**YOUR GOAL:** Report every line of the items that contains the string "icon". Case counts.

**DATASET RECORDS:**
------------

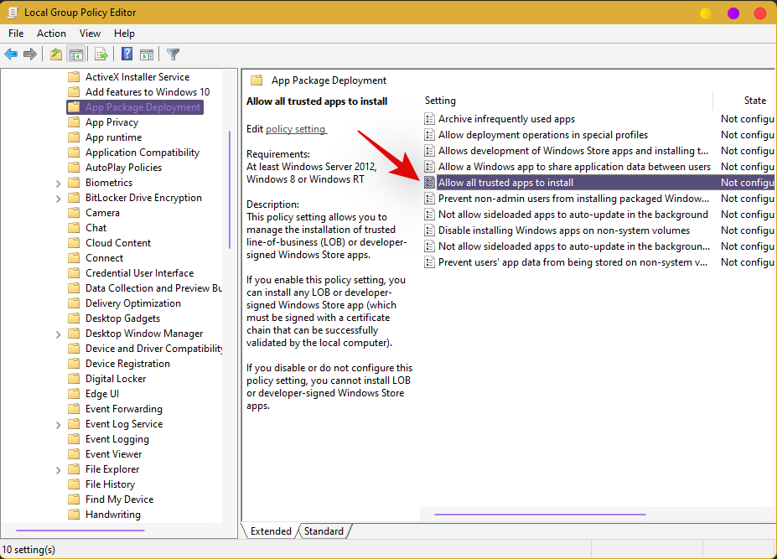
Task: Toggle the Show/Hide Action Pane toolbar icon
Action: pos(147,54)
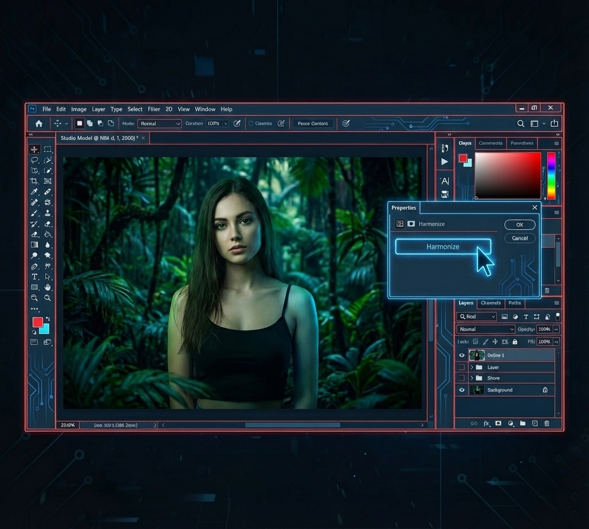Open the Opacity value dropdown arrow

pos(557,329)
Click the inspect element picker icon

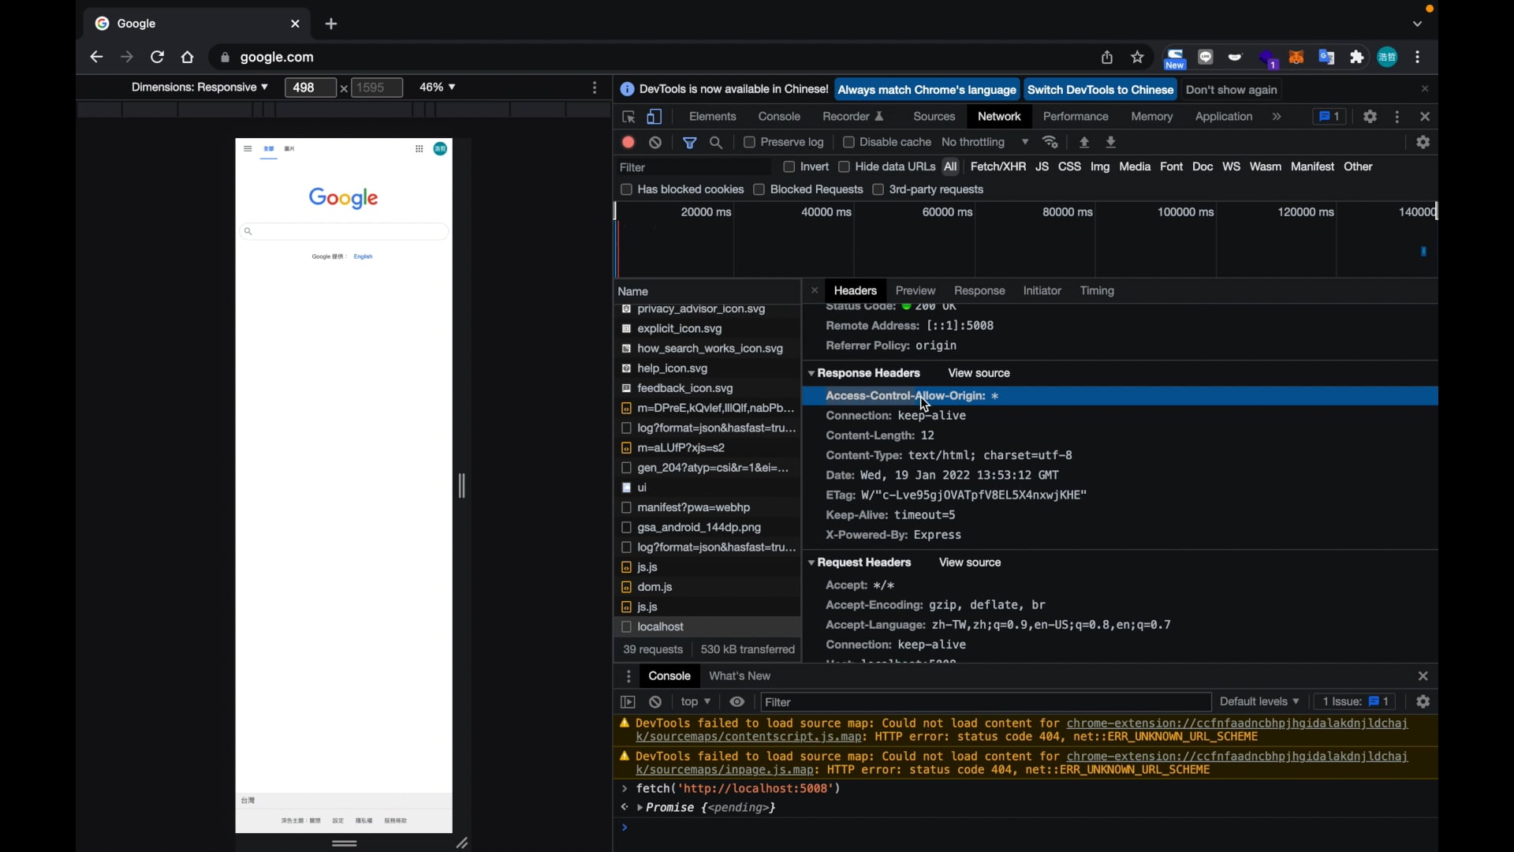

------------

**SOLUTION FOR THIS PROBLEM:**
Task: Toggle the Show/Hide Action Pane toolbar icon
Click the inspect element picker icon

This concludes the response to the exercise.